練習課題:
1: 心臓治療装置の特許文のうち、「そして、限界値制限手段32に」から「して比較手段11に供給する。」までの部分を、一字も変えずに書き写してください。
2: 心臓治療装置の特許文で、限界値記憶手段29に記憶されている限界値はいくつか。
3: 心臓治療装置の特許文の最後の文の後に、続きを書き足せ。

課題文:
そして、限界値制限手段32において、この心拍間隔変換手段39の出力である750msという値が、限界値記憶手段29に記憶されている限界値1000msと比較される。この新たな演算値750msは限界値記憶手段29の限界値1000msより小さいので、限界値制限手段32は新たな演算値750msを心房/心室刺激間隔設定手段33、33Aに送る。このとき、心房/心室刺激間隔設定手段33、33Aは、心拍比較手段13からの出力があるので、新たな演算値750msを新しい心房または心室刺激間隔の閾値として比較手段11に供給する。
【0055】
以上、本発明の第1及び第2の実施形態とその変形例について説明したが、本発明は上記実施の形態にとらわれることなく、特許請求の範囲の記載を逸脱しない範囲で幅広い実施の形態をとることが可能である。
【0056】
【発明の効果】
以上述べたように、本発明によれば、迷走神経刺激後の心拍数変化を所定範囲内となるように心臓の刺激間隔を調節することができるので、迷走神経刺激にともなう心拍数の急激な変化を防止することができるとともに、これにより心拍数の急激な変化による致死的不整脈の発生を抑えることができる。
【図面の簡単な説明】
【図1】本発明の心臓治療装置の第1の実施形態の構成例を示したブロック図である。
【図2】本発明の心臓治療装置に用いられる電極リード及び刺激電極の心臓への配置図である。
【図3】図1に示す本発明の心臓治療装置の第1の実施形態の作用を説明するためのフロー図である。
【図4】本発明の心臓治療装置の第2の実施形態の構成例を示したブロック図である。
【図5】図4に示す本発明の心臓治療装置の第2の実施形態の作用を説明するためのフロー図である。
【図6】図4に示す本発明の第2の実施形態において、迷走神経の刺激と心室刺激間隔の関係を示すタイミングチャートである。

保存済み項目:
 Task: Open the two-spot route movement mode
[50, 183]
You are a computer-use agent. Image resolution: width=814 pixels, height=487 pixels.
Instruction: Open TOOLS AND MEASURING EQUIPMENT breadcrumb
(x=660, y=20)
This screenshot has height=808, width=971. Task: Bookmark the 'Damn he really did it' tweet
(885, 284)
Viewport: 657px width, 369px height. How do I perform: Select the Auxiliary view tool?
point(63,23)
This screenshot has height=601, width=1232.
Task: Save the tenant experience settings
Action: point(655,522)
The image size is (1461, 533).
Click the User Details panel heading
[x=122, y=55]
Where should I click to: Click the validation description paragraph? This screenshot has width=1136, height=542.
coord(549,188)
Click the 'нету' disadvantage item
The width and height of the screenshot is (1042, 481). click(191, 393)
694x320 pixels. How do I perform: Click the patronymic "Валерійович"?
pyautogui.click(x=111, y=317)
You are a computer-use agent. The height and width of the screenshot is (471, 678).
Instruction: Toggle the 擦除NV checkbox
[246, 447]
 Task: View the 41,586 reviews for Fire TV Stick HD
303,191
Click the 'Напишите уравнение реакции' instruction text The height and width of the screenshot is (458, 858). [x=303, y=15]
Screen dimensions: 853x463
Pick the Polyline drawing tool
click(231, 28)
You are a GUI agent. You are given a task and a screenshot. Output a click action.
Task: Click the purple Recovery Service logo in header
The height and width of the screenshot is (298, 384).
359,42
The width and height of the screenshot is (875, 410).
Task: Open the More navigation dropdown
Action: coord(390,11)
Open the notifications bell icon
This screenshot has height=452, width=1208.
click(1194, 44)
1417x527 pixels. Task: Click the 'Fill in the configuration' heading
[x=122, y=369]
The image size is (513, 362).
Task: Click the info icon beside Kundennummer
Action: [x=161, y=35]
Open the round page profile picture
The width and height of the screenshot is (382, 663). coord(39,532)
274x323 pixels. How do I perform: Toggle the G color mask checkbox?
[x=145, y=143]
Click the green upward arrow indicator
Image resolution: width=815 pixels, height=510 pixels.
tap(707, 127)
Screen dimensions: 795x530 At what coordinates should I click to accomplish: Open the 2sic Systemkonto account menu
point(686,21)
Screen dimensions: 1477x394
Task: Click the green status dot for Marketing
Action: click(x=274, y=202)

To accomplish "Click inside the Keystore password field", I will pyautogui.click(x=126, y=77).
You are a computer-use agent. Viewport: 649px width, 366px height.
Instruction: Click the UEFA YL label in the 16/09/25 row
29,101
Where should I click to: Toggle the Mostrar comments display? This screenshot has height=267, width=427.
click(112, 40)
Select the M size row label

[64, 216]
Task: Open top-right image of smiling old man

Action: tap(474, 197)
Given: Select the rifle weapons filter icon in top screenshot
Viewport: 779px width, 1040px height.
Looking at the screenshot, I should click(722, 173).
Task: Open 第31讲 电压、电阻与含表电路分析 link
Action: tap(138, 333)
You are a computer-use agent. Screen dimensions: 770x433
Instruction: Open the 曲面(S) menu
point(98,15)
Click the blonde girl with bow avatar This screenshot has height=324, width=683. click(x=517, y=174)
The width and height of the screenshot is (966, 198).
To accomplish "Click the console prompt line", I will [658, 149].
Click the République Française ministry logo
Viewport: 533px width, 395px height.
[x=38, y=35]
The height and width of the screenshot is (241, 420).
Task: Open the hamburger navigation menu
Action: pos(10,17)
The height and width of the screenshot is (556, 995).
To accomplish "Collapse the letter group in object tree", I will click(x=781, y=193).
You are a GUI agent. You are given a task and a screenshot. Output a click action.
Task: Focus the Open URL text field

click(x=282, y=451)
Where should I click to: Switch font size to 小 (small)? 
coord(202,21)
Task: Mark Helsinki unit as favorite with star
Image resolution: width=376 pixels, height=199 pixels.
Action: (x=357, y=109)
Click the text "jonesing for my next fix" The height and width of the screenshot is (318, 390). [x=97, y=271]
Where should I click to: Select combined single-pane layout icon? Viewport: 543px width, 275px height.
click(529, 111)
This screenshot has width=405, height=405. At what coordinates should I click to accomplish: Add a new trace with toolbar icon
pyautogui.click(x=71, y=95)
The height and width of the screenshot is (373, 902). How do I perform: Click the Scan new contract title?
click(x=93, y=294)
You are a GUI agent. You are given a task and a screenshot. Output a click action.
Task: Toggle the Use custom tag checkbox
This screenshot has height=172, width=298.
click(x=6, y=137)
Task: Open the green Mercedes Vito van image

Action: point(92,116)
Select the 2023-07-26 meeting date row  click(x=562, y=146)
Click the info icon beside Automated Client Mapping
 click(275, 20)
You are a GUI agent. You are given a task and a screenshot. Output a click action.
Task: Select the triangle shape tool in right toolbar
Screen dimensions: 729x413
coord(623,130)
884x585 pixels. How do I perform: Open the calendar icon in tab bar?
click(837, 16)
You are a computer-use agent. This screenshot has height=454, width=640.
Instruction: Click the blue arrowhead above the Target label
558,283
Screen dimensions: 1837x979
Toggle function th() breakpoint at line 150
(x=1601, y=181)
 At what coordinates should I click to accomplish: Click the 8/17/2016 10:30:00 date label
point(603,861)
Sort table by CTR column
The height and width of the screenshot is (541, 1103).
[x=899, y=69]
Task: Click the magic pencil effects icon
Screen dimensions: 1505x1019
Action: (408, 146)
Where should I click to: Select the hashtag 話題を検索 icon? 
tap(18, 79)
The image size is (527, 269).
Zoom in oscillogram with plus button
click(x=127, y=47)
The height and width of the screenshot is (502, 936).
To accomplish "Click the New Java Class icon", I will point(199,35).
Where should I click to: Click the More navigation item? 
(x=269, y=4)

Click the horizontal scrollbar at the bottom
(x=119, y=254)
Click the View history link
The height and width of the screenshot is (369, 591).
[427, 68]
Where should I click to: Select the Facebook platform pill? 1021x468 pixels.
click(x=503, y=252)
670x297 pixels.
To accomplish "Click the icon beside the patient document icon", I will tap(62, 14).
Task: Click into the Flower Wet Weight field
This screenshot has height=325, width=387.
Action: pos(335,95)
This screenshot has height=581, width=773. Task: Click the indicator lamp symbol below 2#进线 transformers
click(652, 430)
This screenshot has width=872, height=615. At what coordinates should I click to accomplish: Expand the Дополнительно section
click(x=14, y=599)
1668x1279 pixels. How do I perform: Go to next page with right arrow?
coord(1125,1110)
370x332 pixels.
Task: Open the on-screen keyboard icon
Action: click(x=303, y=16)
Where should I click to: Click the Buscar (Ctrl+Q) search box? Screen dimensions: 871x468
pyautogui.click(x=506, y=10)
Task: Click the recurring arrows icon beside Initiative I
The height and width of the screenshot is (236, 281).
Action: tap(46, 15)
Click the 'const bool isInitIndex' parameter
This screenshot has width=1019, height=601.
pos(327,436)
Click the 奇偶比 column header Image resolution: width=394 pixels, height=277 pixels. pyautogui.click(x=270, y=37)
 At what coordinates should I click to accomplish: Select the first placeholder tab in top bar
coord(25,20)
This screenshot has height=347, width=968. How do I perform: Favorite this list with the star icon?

課題ごとの解答:
1:
そして、限界値制限手段32において、この心拍間隔変換手段39の出力である750msという値が、限界値記憶手段29に記憶されている限界値1000msと比較される。この新たな演算値750msは限界値記憶手段29の限界値1000msより小さいので、限界値制限手段32は新たな演算値750msを心房/心室刺激間隔設定手段33、33Aに送る。このとき、心房/心室刺激間隔設定手段33、33Aは、心拍比較手段13からの出力があるので、新たな演算値750msを新しい心房または心室刺激間隔の閾値として比較手段11に供給する。

2: 1000ms

3:
【図7】図1及び図4に示す心房/心室刺激間隔制御手段の第1の変形例を示すブロック図である。
【図8】図1及び図4に示す心房/心室刺激間隔制御手段の第2の変形例を示すブロック図である。
【符号の説明】
1・・・心臓治療装置、2・・・心室刺激手段、3・・・心室収縮検出手段、4・・・心房刺激手段、5・・・心房収縮検出手段、6・・・神経刺激手段、7・・・制御手段、9・・・心拍計測手段、10、10A・・・心房/心室刺激間隔タイマ、11・・・比較手段、12・・・心拍閾値記憶手段、13・・・心拍比較手段、17・・・心室電極リード、18・・・心室刺激/検出電極、19・・・心房電極リード、20・・・心房刺激/検出電極、21・・・心臓、24・・・神経電極リード、25・・・神経刺激電極、26・・・迷走神経、27・・・神経刺激信号制御手段、28、28A・・・心房/心室刺激間隔制御手段、29・・・限界値記憶手段、30・・・増分値記憶手段、33、33A・・・心房/心室刺激間隔設定手段
Claims (9)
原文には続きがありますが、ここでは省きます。